● **DIRECTIONS FOR THIS TASK**: Convert every line of the records below into a JSON list of strings, one string per line, omitting blank lines and the pictures.

● **INPUT**:
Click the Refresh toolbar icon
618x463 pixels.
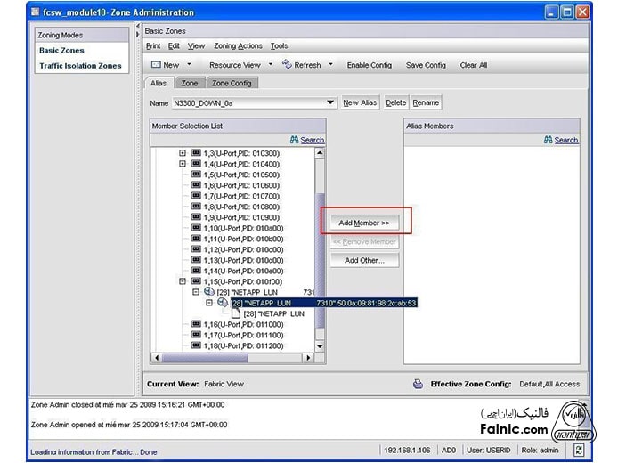tap(288, 65)
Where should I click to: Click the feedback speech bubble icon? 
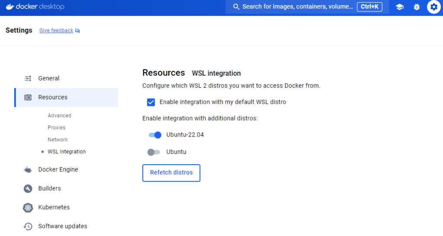pyautogui.click(x=77, y=31)
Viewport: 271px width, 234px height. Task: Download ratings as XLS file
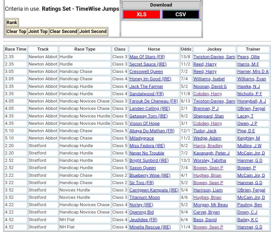point(141,15)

● **COMPLETE ANSWER**:
[
  "Click the Refresh toolbar icon",
  "618x463 pixels.",
  "tap(288, 65)",
  "Where should I click to: Click the feedback speech bubble icon? ",
  "pyautogui.click(x=77, y=31)",
  "Viewport: 271px width, 234px height. Task: Download ratings as XLS file",
  "point(141,15)"
]